No. We're drilling today -- John, we're planning to go out, call it 6,000 to 6,500 feet of lateral length. But as Rob, I think, mentioned the Anderson 17H-2 was about 5,200 feet. And that, in our mind, is pretty well, dictating that at least that is sufficient lateral length if you do everything else properly. So I think if we'd get out beyond, say, 5,000, 5,500 feet, if we start having any issues or problems or feel like we need to make a trip for whatever reason, then we certainly could call it a day at that point. But if it's going smooth, with no issues, we will plan to get out to 6,000, to 6,500 feet.

Operator

Your next question comes from the line of Mike Kelly representing Global Hunter Securities.

Michael Kelly - Global Hunter Securities, LLC, Research Division

I was hoping you guys could give some color on the current 375 BOE per day rate on the Crosby. Could you quantify the outperformance versus your high-case TMS-type curve? I guess, specifically, I'm wondering what the daily rate should be at the end of month 6, if you were sitting right at that 800,000-type curve level.

Walter G. Goodrich

Yes, Mike, give me 1 second. You caught me a little bit off guard on the management presentation in that curve. But yes, we've seen some -- we saw some commentary earlier today that, as compared to their curve, that they felt like the Crosby well was -- had a steeper decline than what they were expecting. And I would tell you that that's exactly opposite of what we would suggest. It looks to us -- if you look at month 6, our 800,000-barrel curve, it's supposed to be about 275 barrels equivalent, not 375 barrels equivalent. So if were to look at it at that percentage above the curve, I think that was just a wrong reference and perhaps that morning note was taking 5 months at 375 instead of 6 months at 375. Until we hit 6 months, and we're probably less than 1 week away, we just give monthly updates on that.

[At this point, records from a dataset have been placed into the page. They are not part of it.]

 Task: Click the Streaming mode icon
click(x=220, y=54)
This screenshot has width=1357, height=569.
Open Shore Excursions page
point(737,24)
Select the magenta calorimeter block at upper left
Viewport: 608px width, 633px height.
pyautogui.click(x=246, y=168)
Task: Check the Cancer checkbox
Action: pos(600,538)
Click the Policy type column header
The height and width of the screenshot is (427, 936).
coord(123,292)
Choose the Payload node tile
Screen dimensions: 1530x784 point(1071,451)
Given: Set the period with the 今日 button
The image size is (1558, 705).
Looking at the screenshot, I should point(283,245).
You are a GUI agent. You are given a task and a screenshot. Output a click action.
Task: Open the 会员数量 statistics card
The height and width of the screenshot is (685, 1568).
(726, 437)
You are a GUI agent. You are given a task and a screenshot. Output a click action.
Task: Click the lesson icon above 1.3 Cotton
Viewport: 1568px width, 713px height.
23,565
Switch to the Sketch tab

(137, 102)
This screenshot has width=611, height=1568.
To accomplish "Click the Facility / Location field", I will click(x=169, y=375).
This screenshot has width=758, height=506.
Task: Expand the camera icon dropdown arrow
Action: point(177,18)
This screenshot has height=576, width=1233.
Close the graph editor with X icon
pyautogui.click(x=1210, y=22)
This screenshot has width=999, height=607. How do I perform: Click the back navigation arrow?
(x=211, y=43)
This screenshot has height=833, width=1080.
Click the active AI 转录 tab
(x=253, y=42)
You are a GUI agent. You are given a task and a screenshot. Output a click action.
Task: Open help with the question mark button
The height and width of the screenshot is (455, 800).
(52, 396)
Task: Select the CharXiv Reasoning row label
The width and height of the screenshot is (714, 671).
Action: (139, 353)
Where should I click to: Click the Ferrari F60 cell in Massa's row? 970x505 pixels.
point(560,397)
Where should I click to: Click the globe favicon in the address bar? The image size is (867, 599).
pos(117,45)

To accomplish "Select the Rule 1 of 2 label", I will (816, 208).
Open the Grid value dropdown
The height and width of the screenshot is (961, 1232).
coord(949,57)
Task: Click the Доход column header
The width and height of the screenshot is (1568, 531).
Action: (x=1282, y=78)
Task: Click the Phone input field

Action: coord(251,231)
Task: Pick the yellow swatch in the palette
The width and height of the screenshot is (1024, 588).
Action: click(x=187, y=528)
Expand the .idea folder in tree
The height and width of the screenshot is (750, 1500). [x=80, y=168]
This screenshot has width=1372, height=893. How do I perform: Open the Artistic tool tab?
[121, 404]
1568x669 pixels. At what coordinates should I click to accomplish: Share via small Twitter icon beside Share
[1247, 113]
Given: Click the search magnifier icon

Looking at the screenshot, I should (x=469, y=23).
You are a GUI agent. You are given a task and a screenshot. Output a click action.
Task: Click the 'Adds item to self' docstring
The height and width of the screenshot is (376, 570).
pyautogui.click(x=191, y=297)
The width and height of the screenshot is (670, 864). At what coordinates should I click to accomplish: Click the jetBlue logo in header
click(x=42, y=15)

So all we have is month -- through month 5. And I'll tell you what, you cannot -- and I mentioned it in my prepared remarks, if you look at cumulative production curve compared to the other wells and -- in an Eagle Ford well or a Bakken well, you can't deny that that well is not outperforming significantly above that. As I said, we had 100,000 barrels equivalent half the time that was the normal -- that really good Bakken wells do. So we're very pleased with the results. We put it on jet pump, it went on artificial lift, just like all these other wells. And frankly, we've been pleased as to how the jet pump is moving the fluids. That's something that's -- this is the first well that's been -- that we've tried to jet pump in the field also, and that could allow you to move fluids at a higher rate. So we'll just -- we'll continue to monitor it, but couldn't be more pleased with the results today on the Crosby well.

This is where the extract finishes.